• [Activity]: Return the whole listing exactly, omitting the pictures.

• [Given information]:
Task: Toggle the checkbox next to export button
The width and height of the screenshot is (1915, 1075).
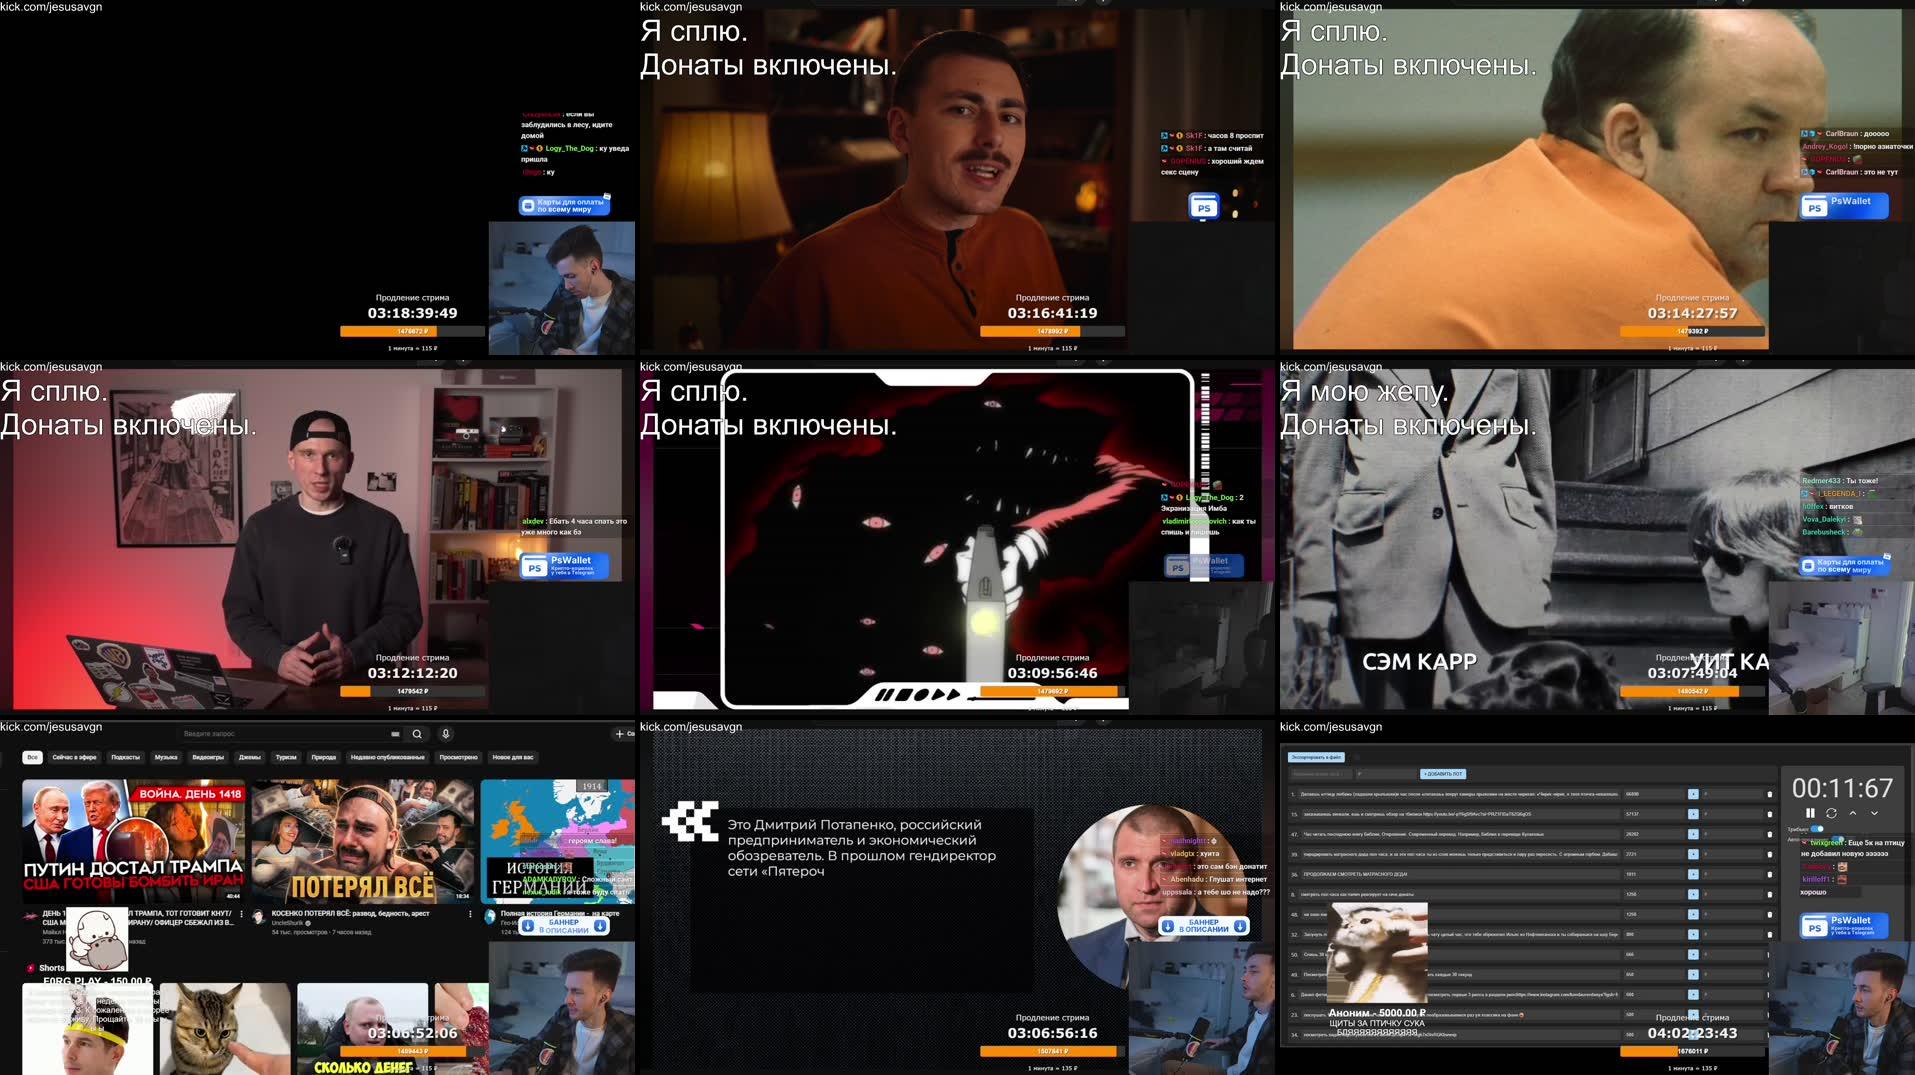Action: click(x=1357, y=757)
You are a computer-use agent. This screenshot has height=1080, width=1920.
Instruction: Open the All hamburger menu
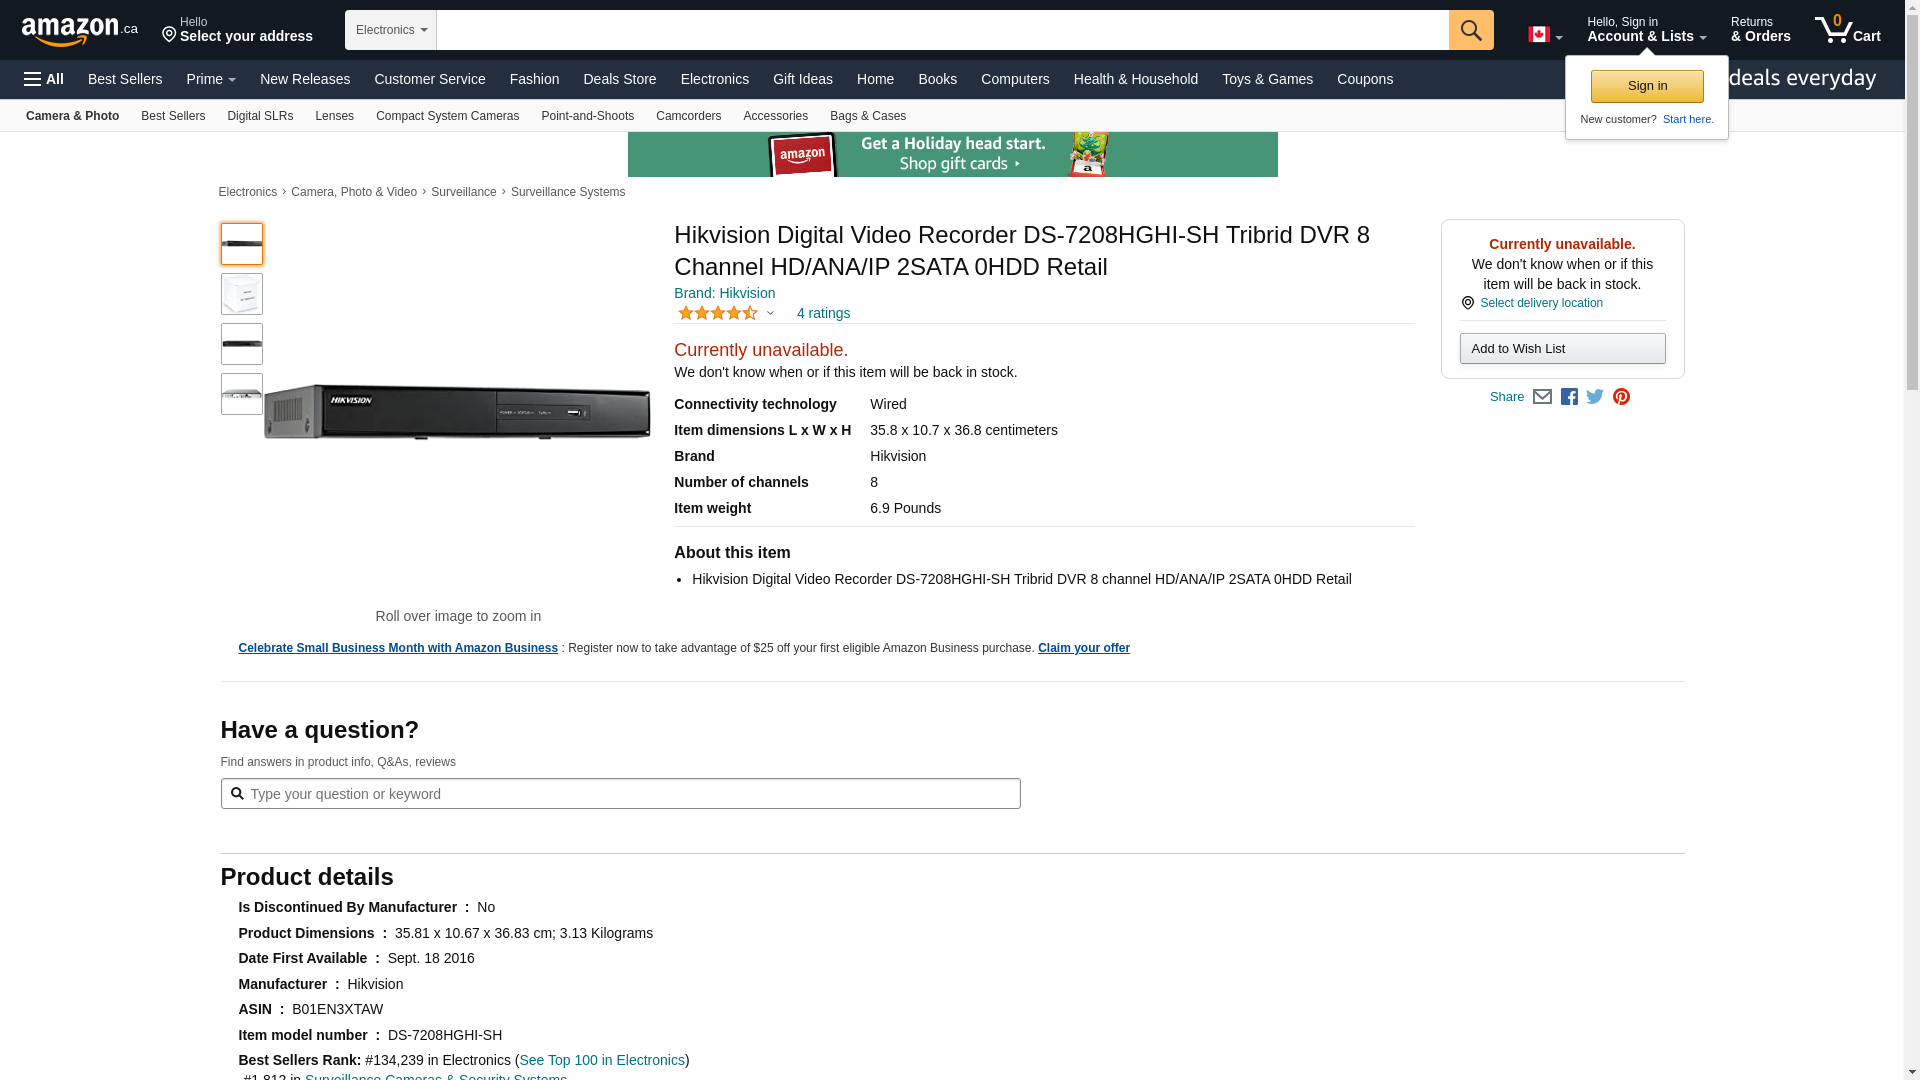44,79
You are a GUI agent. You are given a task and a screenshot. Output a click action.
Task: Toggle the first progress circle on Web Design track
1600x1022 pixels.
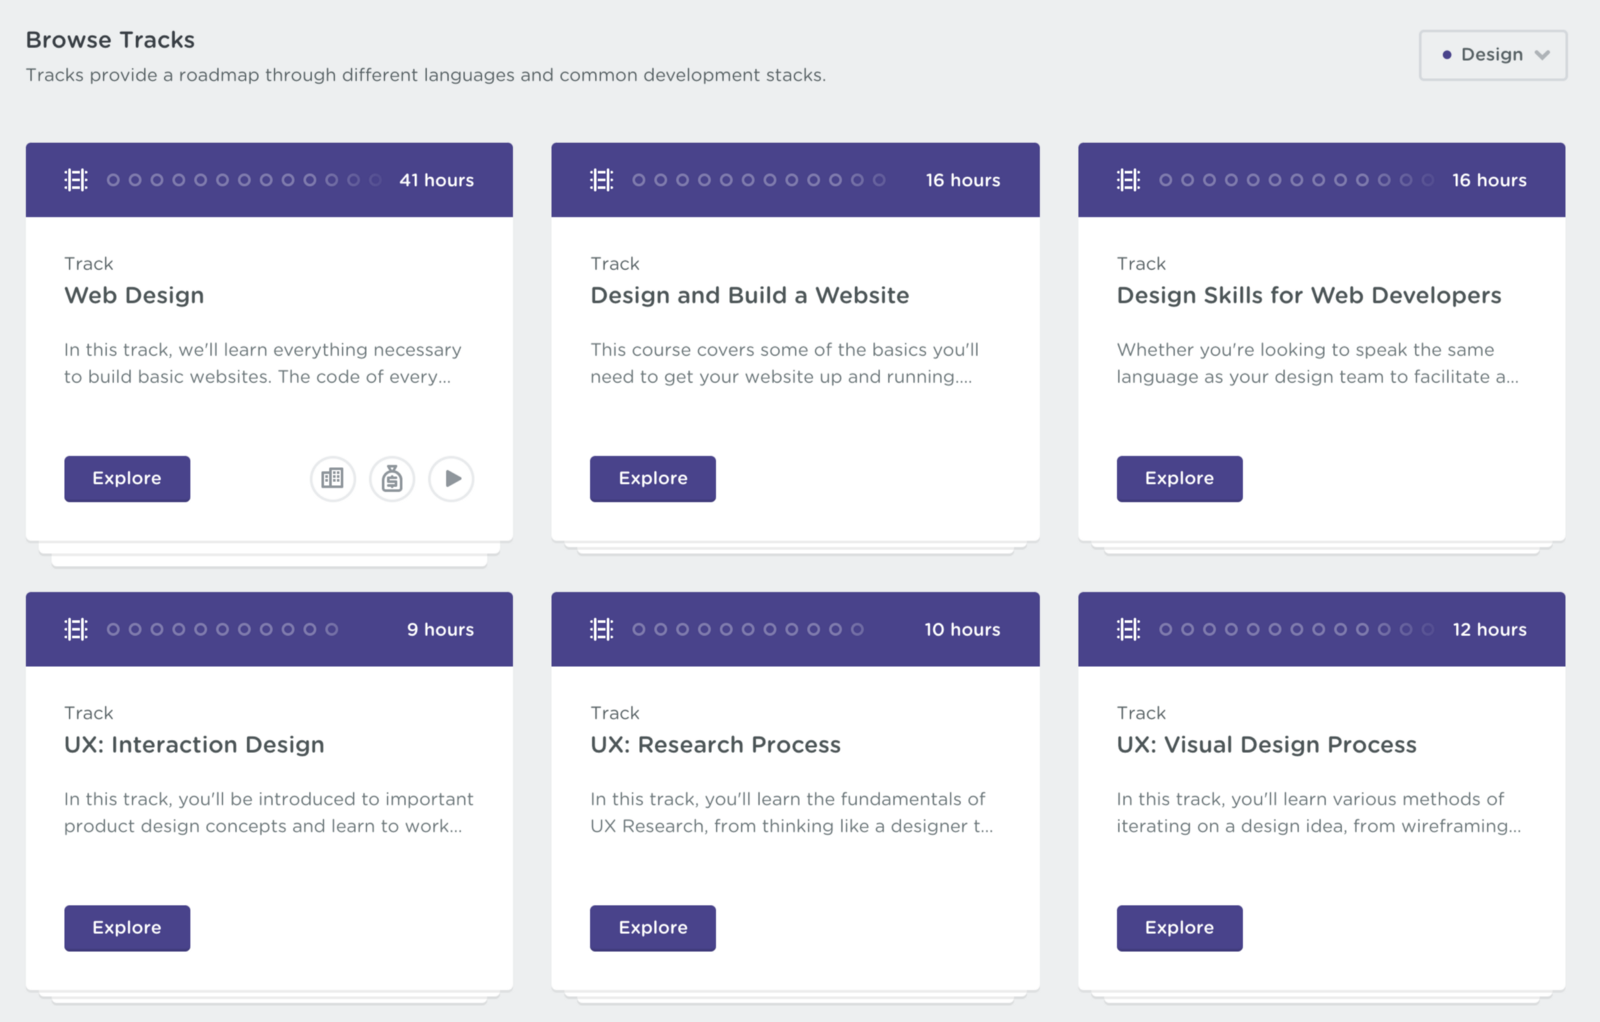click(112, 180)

• [Response to the task]:
Task: Toggle the checkbox next to export button
The width and height of the screenshot is (1915, 1075).
Action: click(x=1357, y=757)
You are a computer-use agent. This screenshot has height=1080, width=1920.
Instruction: Open the All hamburger menu
44,79
You are a GUI agent. You are given a task and a screenshot. Output a click action.
Task: Toggle the first progress circle on Web Design track
1600x1022 pixels.
click(112, 180)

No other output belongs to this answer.